A autoridade britânica responsável pela fiscalização de medicamentos e produtos de saúde, a MHRA, divulgou um comunicado alertando para a possibilidade — considerada rara — de ocorrência de pancreatite aguda grave em pessoas que fazem uso de fármacos agonistas do GLP-1, conhecidos popularmente como “canetas para emagrecimento”.
Segundo a agência, a inflamação aguda do pâncreas já é reconhecida como um possível efeito adverso desse grupo de medicamentos, embora os casos sejam incomuns. Em situações excepcionais, no entanto, a condição pode evoluir de forma mais severa, com complicações relevantes para a saúde do paciente.
O órgão regulador orienta que profissionais de saúde e usuários estejam atentos aos sinais iniciais do problema, como dor abdominal forte e contínua — que pode se irradiar para as costas —, além de náuseas e vômitos persistentes. A identificação precoce é fundamental para evitar o agravamento do quadro clínico.

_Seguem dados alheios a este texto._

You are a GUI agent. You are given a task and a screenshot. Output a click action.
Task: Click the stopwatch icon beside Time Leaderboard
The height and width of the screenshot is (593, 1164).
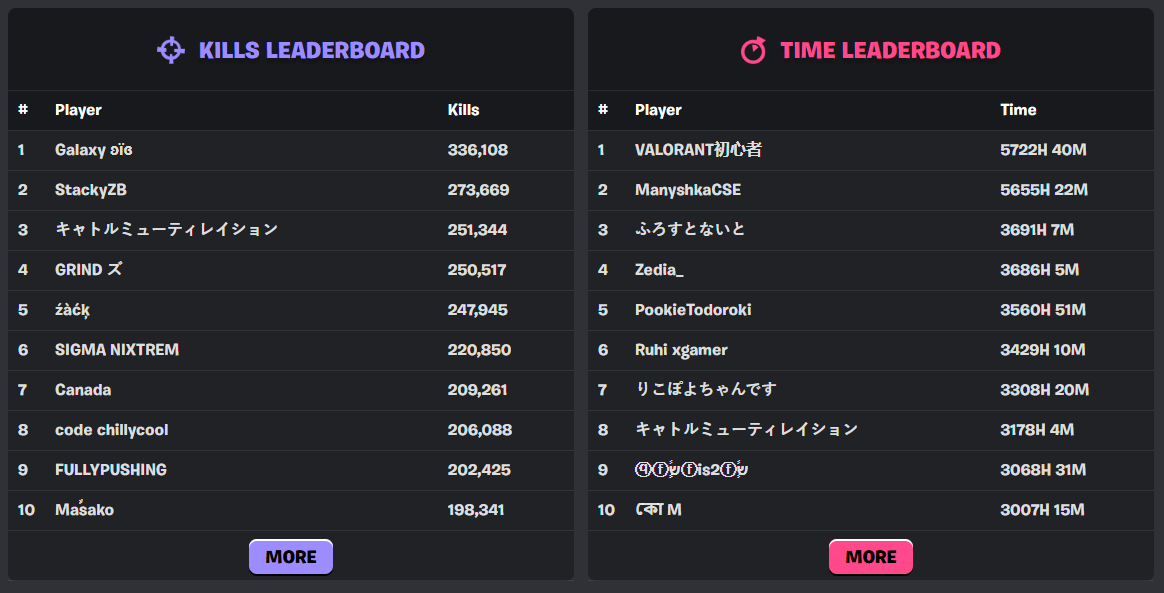click(753, 50)
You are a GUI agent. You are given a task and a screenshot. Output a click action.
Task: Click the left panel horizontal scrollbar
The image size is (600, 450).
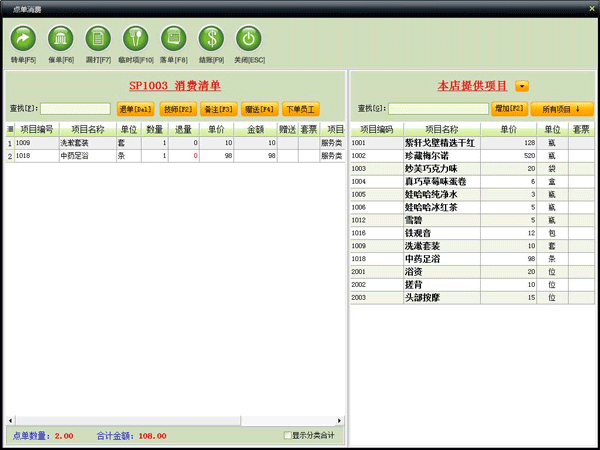pos(175,420)
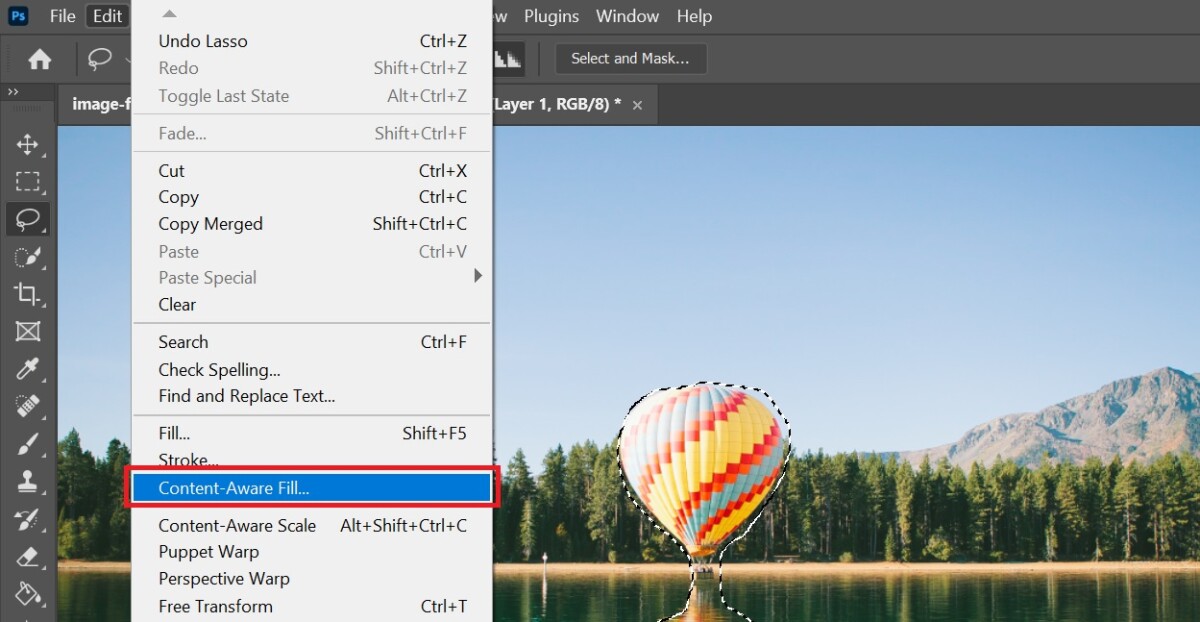Expand the toolbar with double-arrow
This screenshot has height=622, width=1200.
13,92
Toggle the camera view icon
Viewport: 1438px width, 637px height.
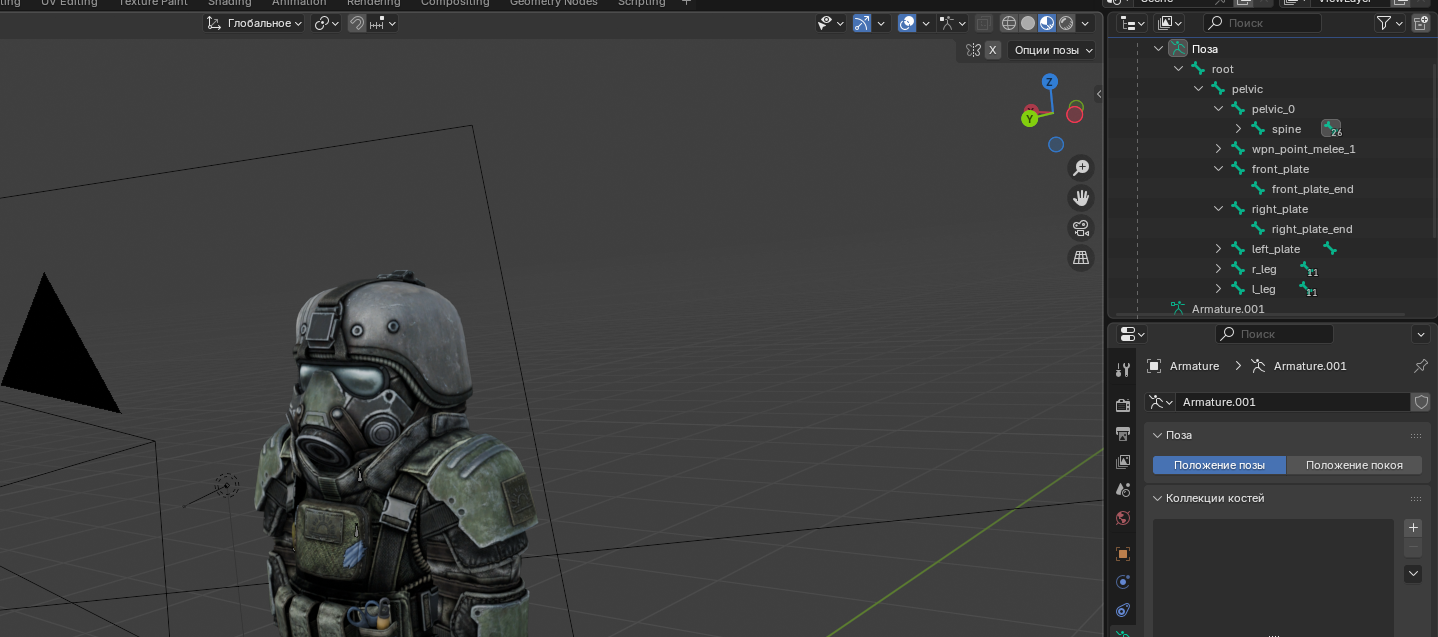click(1080, 228)
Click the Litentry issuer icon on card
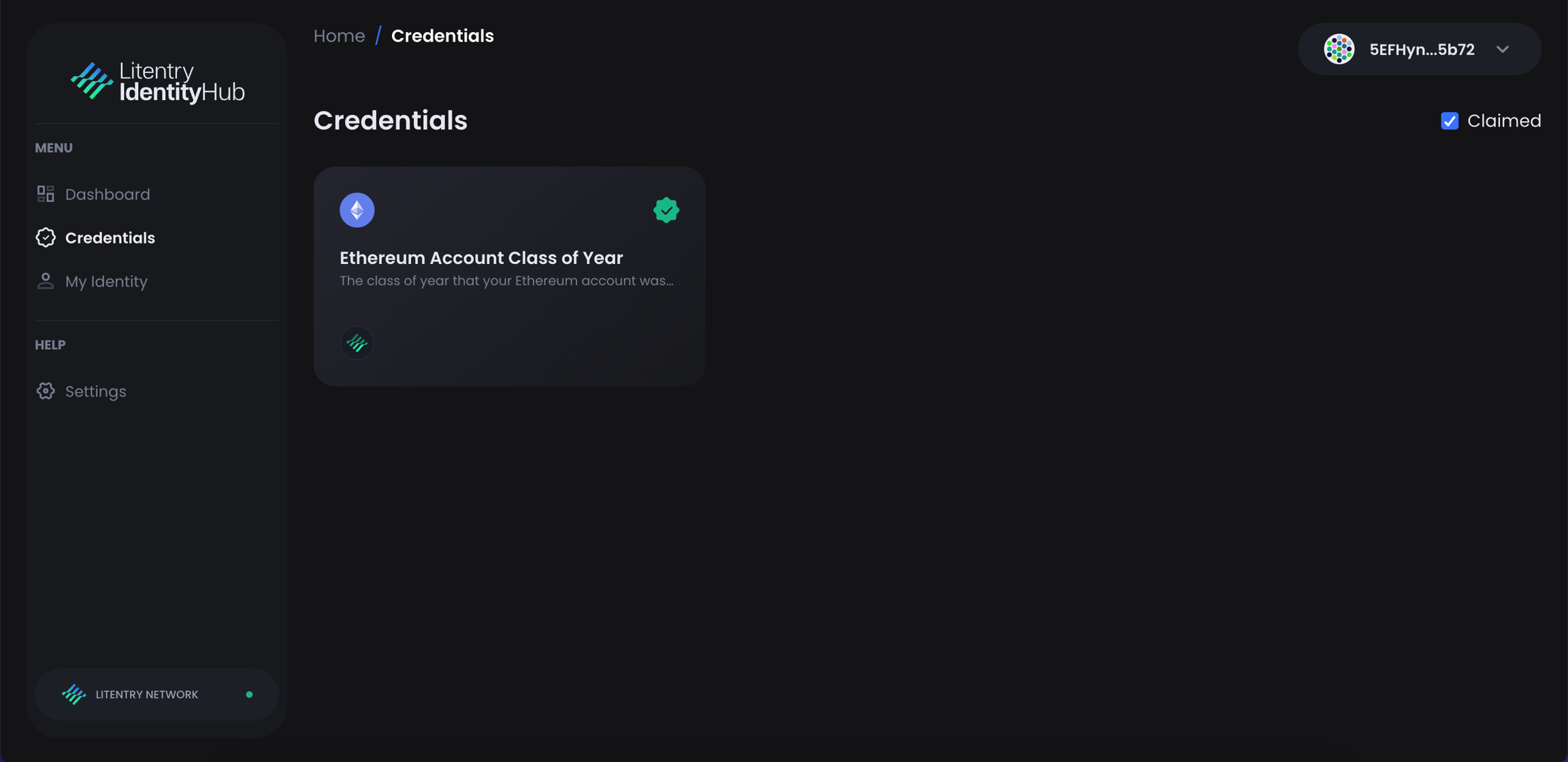Image resolution: width=1568 pixels, height=762 pixels. 357,343
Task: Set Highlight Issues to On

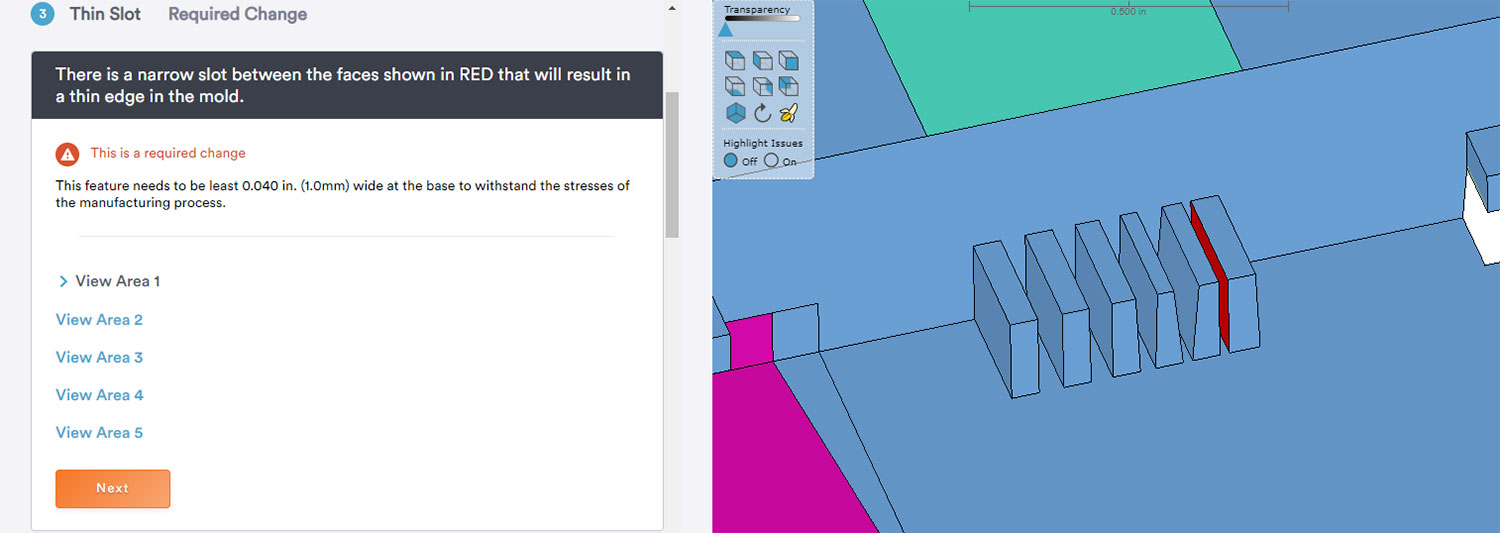Action: pos(771,160)
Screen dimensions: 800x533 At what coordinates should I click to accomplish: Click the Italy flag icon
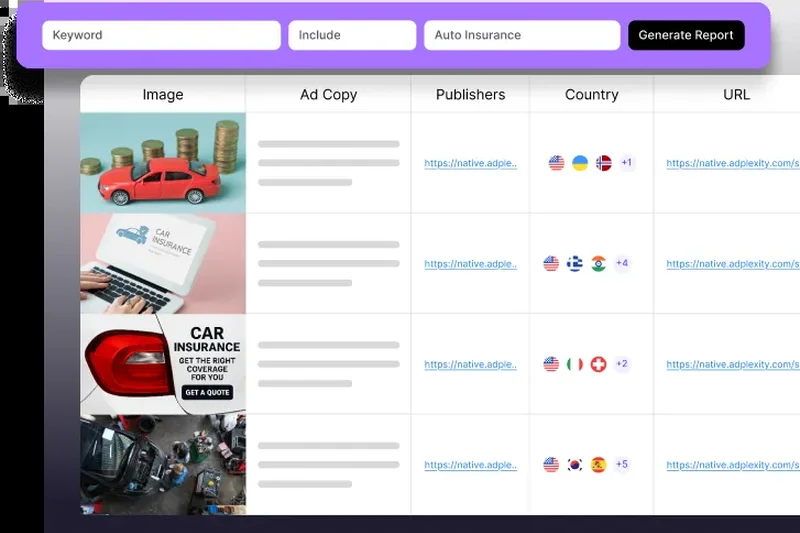(x=575, y=364)
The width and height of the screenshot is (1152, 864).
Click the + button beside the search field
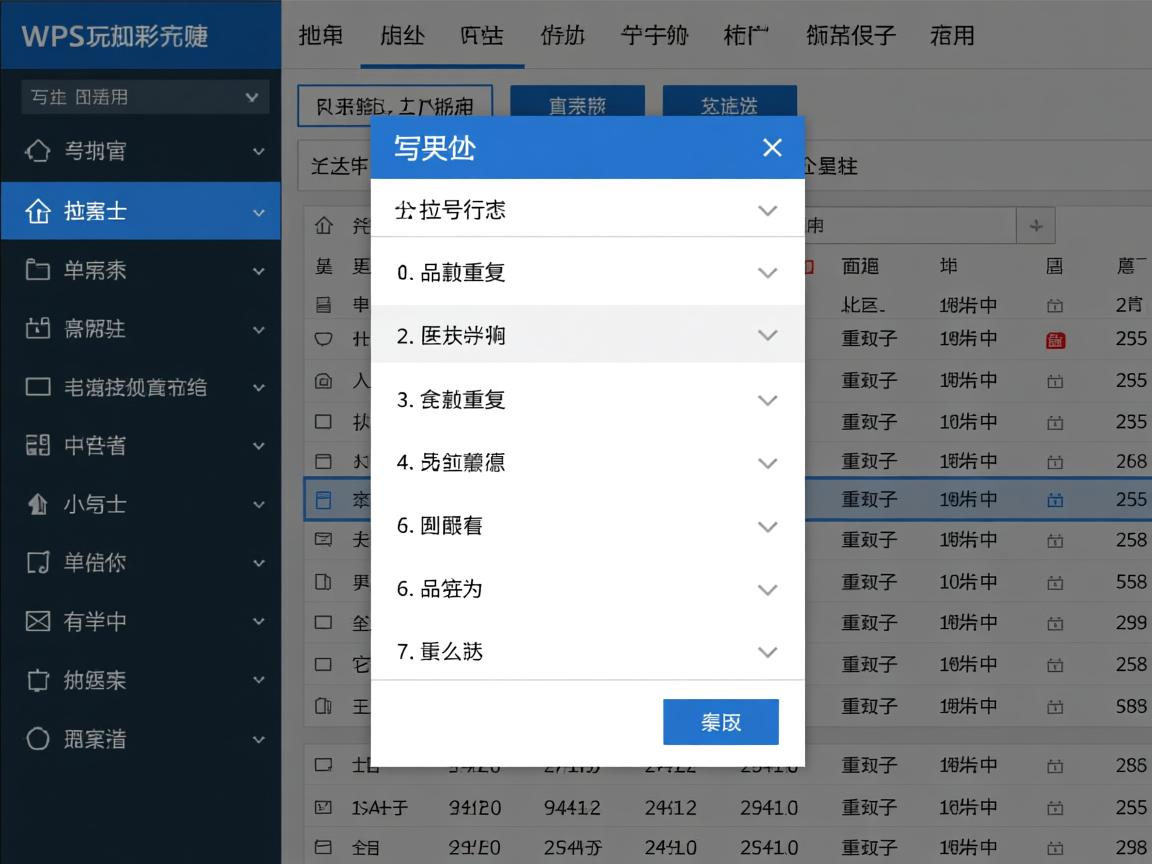pyautogui.click(x=1036, y=226)
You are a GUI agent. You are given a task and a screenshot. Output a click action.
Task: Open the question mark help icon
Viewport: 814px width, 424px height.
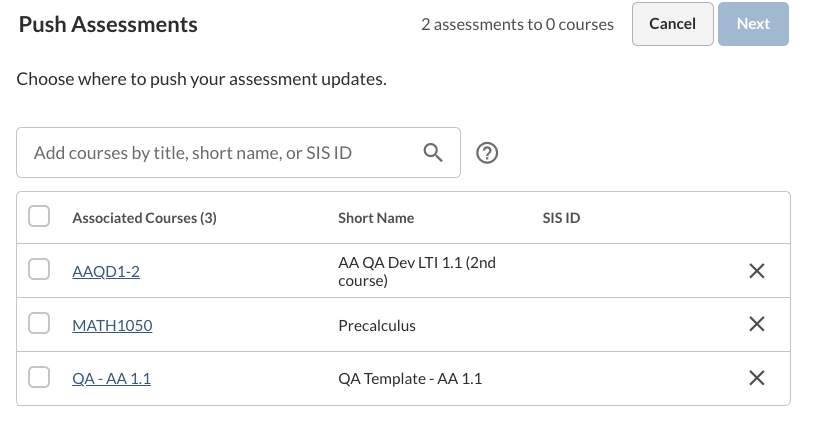pos(487,153)
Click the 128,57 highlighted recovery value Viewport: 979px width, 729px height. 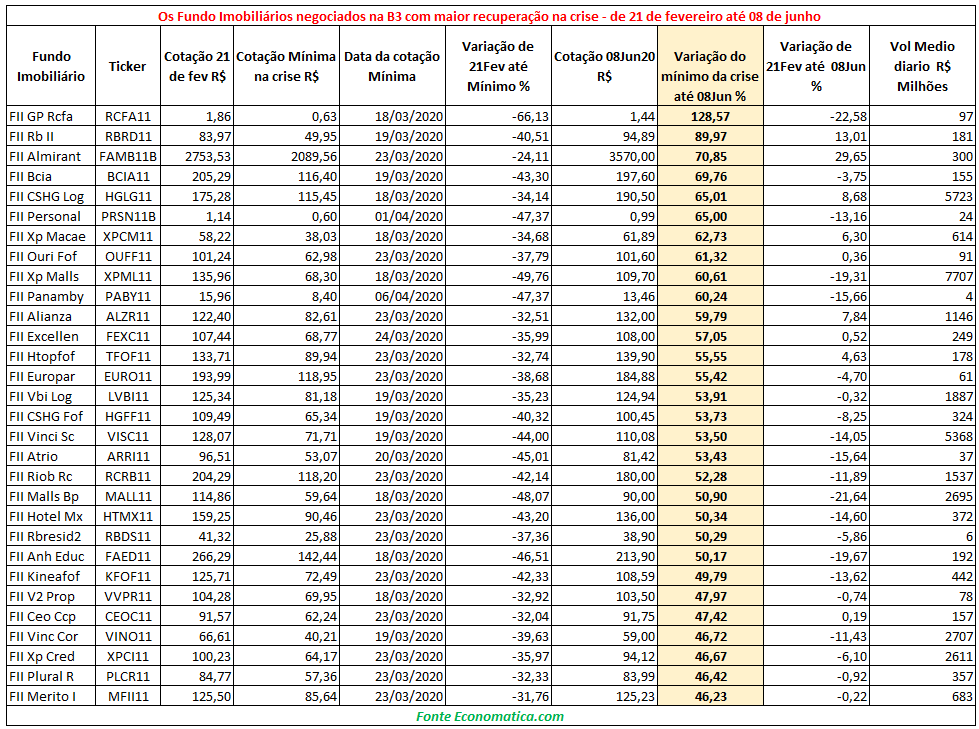(710, 116)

A diretora de Segurança da MHRA, Alison Cave, ressaltou que, para a maioria das pessoas que utilizam medicamentos agonistas do GLP-1 sob prescrição médica, os tratamentos apresentam bom perfil de segurança e oferecem benefícios importantes. Ela reforçou, porém, que mesmo com o risco sendo muito baixo, é essencial que médicos e pacientes conheçam os possíveis efeitos colaterais e saibam reconhecer os sintomas.
O que são os medicamentos GLP-1
Os agonistas do GLP-1 são indicados principalmente para o tratamento do diabetes tipo 2 e, em formulações específicas, para o controle do peso corporal e a redução do risco cardiovascular em pacientes com obesidade ou doenças associadas.
Um estudo recente da University College London aponta que cerca de 1,6 milhão de adultos na Inglaterra, País de Gales e Escócia utilizaram medicamentos desse tipo — como semaglutida (Wegovy e Ozempic) e tirzepatida (Mounjaro) — entre o início de 2024 e o começo de 2025, com foco na perda de peso.